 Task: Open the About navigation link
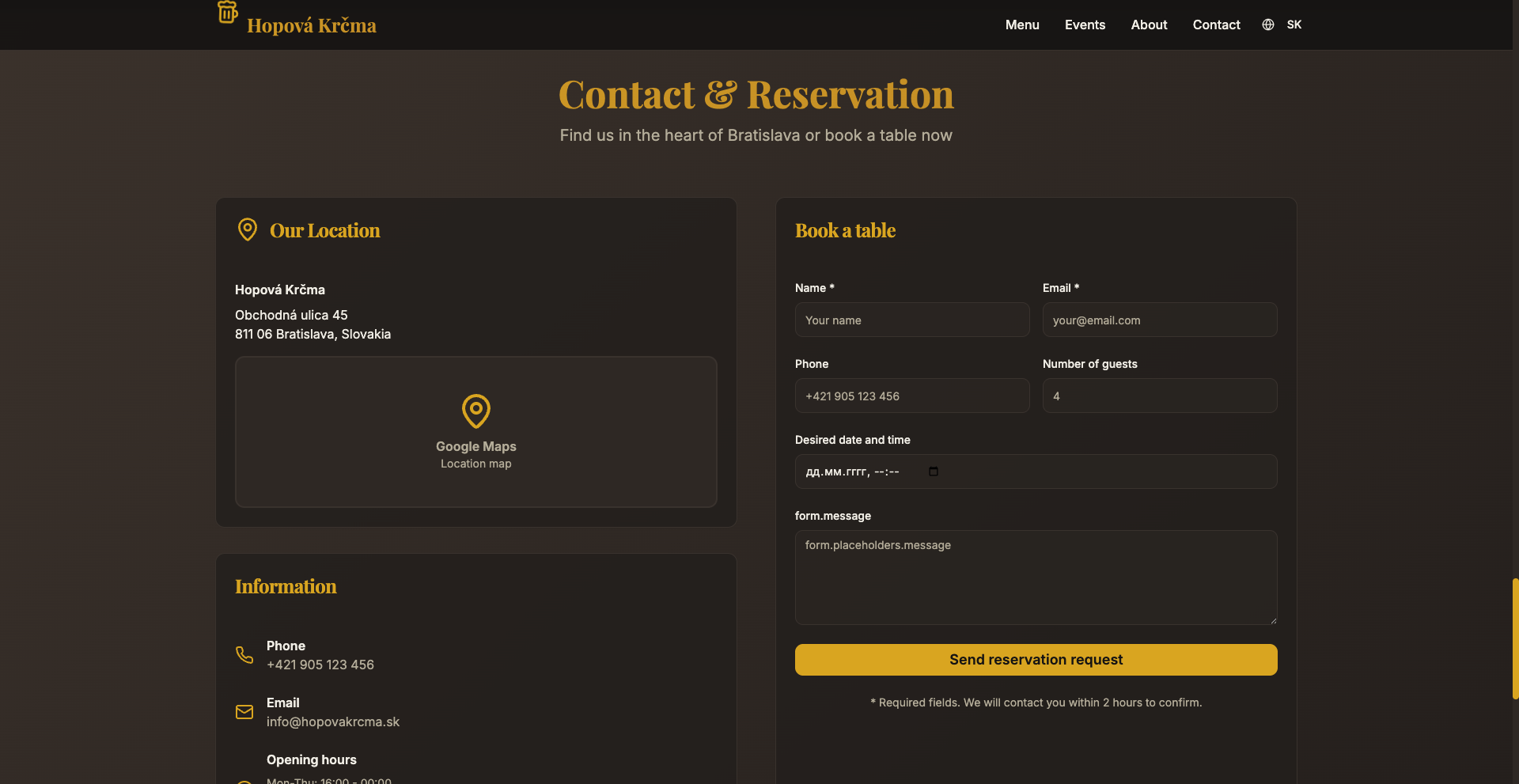[x=1149, y=25]
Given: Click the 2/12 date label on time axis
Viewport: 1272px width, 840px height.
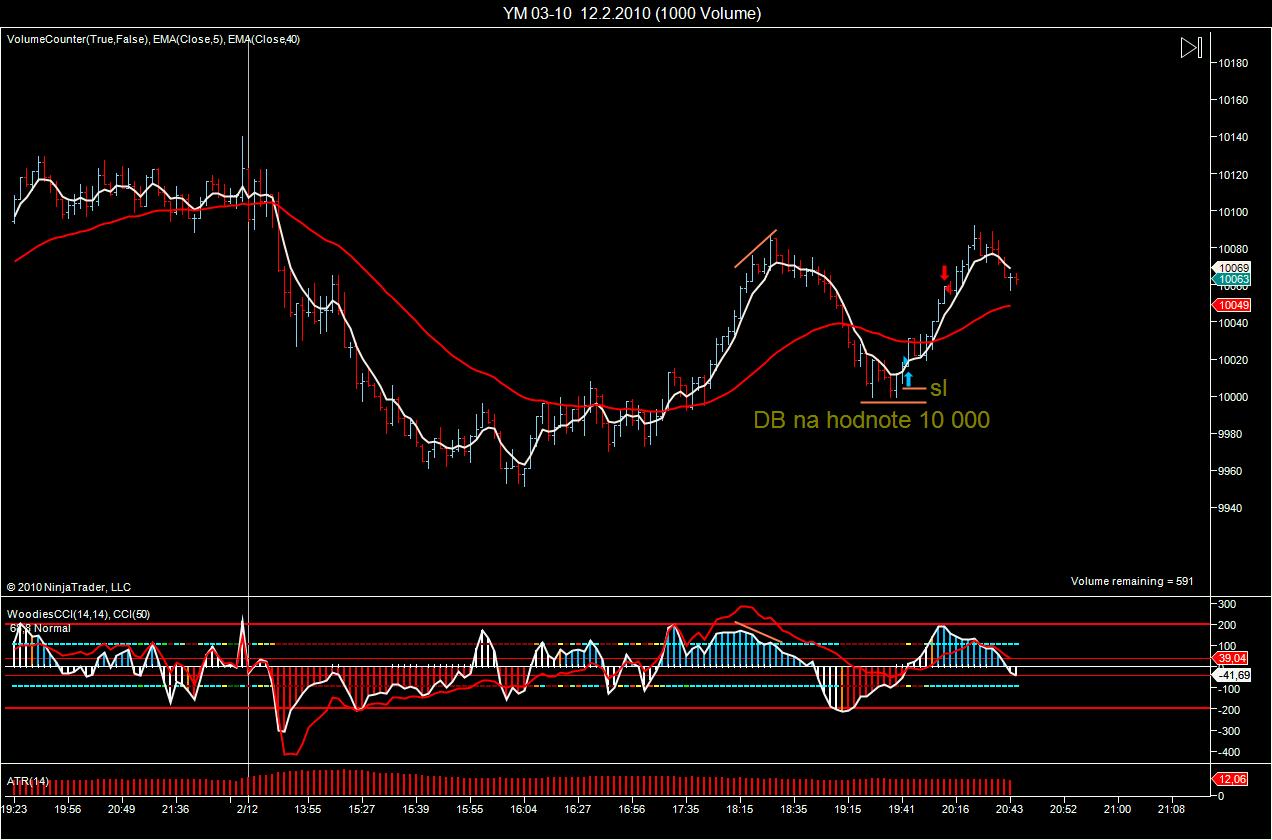Looking at the screenshot, I should pos(248,808).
════════════════
The records must be copied with no word altered, and without their pictures.

* **Answer space**:
 Task: Open the About navigation link
[x=1149, y=25]
Given: Click the 2/12 date label on time axis
Viewport: 1272px width, 840px height.
Looking at the screenshot, I should pos(248,808).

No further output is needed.